Investors will soon have a new tax to worry about. The so-called “Discount Tax” will apply to any rebate payments they receive.
It will mainly affect fund supermarkets and will apply to payments made to investors in a Collective Investment Scheme, insurance policy or other investment product which are paid by fund managers, fund platforms, advisers, or any other person acting as an intermediary between the fund and the investor.
There is no minimum or maximum amount which needs to be invested before the tax sets in. Critics have called it an anti-competitive “second tax on income”.
But investments within an ISA or a SIPP (self-invested personal pension) will be protected from the extra tax.

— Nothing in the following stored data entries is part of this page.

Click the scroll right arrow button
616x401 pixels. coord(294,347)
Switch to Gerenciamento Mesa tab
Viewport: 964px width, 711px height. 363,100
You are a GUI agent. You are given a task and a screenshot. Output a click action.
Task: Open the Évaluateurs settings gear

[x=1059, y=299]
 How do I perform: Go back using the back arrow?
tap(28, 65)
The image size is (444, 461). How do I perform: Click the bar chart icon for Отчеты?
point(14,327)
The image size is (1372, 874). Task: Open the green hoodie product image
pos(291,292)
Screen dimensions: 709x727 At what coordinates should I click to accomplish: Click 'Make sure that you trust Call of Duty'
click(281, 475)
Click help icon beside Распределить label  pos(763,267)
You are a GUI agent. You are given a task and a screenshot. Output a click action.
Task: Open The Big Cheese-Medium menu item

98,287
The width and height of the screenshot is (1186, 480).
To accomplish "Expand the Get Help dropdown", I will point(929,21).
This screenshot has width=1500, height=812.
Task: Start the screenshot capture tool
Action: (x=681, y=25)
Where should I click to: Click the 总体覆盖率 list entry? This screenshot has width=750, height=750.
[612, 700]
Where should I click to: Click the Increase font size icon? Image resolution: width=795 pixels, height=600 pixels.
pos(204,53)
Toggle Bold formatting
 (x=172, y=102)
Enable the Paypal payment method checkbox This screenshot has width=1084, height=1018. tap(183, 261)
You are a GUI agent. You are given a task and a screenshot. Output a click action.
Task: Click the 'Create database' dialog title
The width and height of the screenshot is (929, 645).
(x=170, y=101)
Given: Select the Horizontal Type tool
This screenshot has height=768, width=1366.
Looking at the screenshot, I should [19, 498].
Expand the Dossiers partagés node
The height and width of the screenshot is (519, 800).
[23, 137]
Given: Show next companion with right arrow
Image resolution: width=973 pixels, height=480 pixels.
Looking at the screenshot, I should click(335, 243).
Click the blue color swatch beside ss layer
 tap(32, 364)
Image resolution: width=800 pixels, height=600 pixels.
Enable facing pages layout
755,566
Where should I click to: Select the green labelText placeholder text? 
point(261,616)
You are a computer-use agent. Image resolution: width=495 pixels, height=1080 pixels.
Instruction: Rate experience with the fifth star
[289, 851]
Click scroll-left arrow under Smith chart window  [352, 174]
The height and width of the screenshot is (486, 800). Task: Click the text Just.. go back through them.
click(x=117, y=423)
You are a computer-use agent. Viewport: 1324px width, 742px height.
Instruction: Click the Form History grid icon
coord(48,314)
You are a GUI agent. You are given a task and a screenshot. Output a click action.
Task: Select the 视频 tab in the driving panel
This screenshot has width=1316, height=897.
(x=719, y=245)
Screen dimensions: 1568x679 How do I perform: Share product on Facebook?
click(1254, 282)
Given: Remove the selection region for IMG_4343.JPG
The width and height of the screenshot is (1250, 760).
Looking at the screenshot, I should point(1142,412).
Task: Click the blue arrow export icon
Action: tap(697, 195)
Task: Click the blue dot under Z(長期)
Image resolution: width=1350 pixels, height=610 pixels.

HMRC confirmed the changes yesterday and the new tax will come into force on the 6th April, giving fund supermarkets only a week to prepare for the change.
The Discount Tax
If investors are paid rebates on their investments, either through cash or additional fund units after the new tax year begins, these will contribute towards their taxable income, HMRC has said.
This has not happened before, but HMRC will only begin taxing people from 6th April and won’t be collecting payments retrospectively.
[SPOTLIGHT]Under the new rules these payments will be taxed at basic rate and taken from any rebates paid. Higher-rate taxpayers will need to declare this income through a self-assessment tax return.
Loyalty bonuses
Rebates, or loyalty bonuses as they’re also known, cut costs for investors and they are used by fund supermarkets to make the cost of investment cheaper.
Investors are paid the rebate by the fund supermarket they’ve used. This comes from the money investment companies, which operate the funds which you can invest in through the fund supermarkets, pay in advice commission.
The money is then passed onto the investor in the form of the rebate, but the amount varies between different companies. You can read more about the cheapest places to invest in our article The cheapest investment platforms - rivals to Hargreaves Lansdown.
These payments are also known as trail commission. The Financial Services Authority (FSA) is currently in talks, looking at whether to ban these payments.
As investors and fund supermarkets only have a week before this tax will start to apply, HMRC has said it’ll accept an estimated figure of the tax owed for 2013.
Anti-competitive tax
Hargreaves Lansdown, one of the largest fund supermarkets in the UK, has said the tax is extremely disappointing news for all concerned and is anti-competitive.
Although the amounts at stake are relatively small and come to around £10 per year for the average investor, it argues that investors need discounts as these are key to a competitive economy.
It also warns that HMRC could move onto taxing cashback schemes in the UK, which could prove a massive blow to websites such as Top Cashback and Quidco.